The story of Leyden which made the deepest impression upon me as a boy was that of William's offering to reward the citizens for this gallant defence either by exempting them from taxes for a certain number of years or by the establishment of a university in their city. To their everlasting honor they chose the latter, even in that time of distress and poverty, and the University was founded in 1575. Of course we wished to see the University which had such a history as that, to say nothing of the fact that we had heard of Leyden jars ever since we began the study of electricity at college, and that we knew something of a few of the men whose genius has at different periods since made the faculty one of the most illustrious in Europe, such as "the learned Scaliger," the famous physician Boerhaave, Arminius and Gomar, champions, respectively, of the two theological schools known as Arminians or Remonstrants and Calvinists, which in 1618 brought their differences to debate in the famous Synod of Dort; and, as is always the case when an opportunity for thorough discussion on the basis of Scripture is given, the result was a victory for the Calvinists. We remembered also with pleasure that Oliver Goldsmith, author of the immortal Vicar of Wakefield, was for a time a student at the University of Leyden; and we recalled with less pleasure that in our own day the faculty of the institution had furnished one of the boldest advocates of the destructive criticism of the Old Testament, Professor Abraham Kuenen.

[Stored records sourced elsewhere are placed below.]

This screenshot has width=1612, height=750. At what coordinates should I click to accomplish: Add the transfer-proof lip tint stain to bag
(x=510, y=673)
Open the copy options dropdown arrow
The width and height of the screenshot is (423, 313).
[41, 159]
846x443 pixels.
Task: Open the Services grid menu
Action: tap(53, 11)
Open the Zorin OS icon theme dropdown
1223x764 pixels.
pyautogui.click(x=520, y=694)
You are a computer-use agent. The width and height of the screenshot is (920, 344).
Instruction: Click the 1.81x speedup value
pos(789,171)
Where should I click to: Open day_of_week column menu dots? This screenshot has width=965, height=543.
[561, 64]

Plain College Buildings Abroad.

It was a satisfaction to see it, though there is little to see; this University, like most of those on the continent, having very indifferent buildings and appointments. The men who sometimes "kick" in American colleges and seminaries because the class-rooms and dormitories do not suit them, to say nothing of their board, would get a superabundance of that sort of exercise if they had to attend the average Dutch or German university. In fact, it has been intimated at times that there are men in American colleges and seminaries who belong to that class of people of whom it was suggested that they would grumble even after getting to heaven on the ground that their haloes didn't fit. Fortunately, however, these are very few, the great majority of our American students being not spoiled and fussy children, but manly, sensible, hard working, plain living, high thinking men.

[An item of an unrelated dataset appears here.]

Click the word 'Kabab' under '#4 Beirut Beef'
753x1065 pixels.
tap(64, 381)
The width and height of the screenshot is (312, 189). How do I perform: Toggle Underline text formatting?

John Robinson and the Pilgrim Fathers.

Before leaving Leyden we made a point of visiting the house in which the Rev. John Robinson lived. He was the leader of the first Puritans who were banished from England, and who, like the adherents of every other persecuted faith, found toleration and liberty in Calvinistic Holland. A bronze tablet affixed to the wall of the church on the opposite side of the street contains a bas-relief of the Mayflower, and states that it was at Mr. Robinson's prompting that the Pilgrim Fathers went forth to settle New England in 1620.

Horse Flesh as Food.

As we passed with our guide through what looked like an open-air beef market, he surprised us not a little by telling us that what the people were buying there was not beef, but horse flesh, which is much cheaper, adding that the worn-out dray horses and car horses of the English cities were regularly bought and shipped to Holland to be sold to the poor instead of beef. No doubt the people of Leyden became accustomed to much worse fare than that when, during the great siege of 1574, the Spaniards were trying to starve them into resubmission to Roman Catholicism. But those conditions no longer exist, and the idea of eating horse flesh as a regular thing is not one which commends itself to our feelings.

Haarlem.

This place, seventeen miles from Leyden, also had experience of the tender mercies of the papal soldiery when, in 1573, after a gallant defence of seven months, it fell into the hands of the Spaniards, and the entire garrison, the Protestant ministers of the gospel, and two thousand of the townspeople were executed. Haarlem is now, and has been for two hundred and fifty years, famous for its horticulture. It supplies bulbs to every part of the world, and in the spring the nurseries around the city are ablaze with the brilliant blooms of the tulips, hyacinths, crocuses and lilies, whole fields of them in every variety of color, like vast natural flags of the brightest hues, lying on the flat surface of the country, and the whole atmosphere is impregnated with their delicious fragrance.

A Flower Boom.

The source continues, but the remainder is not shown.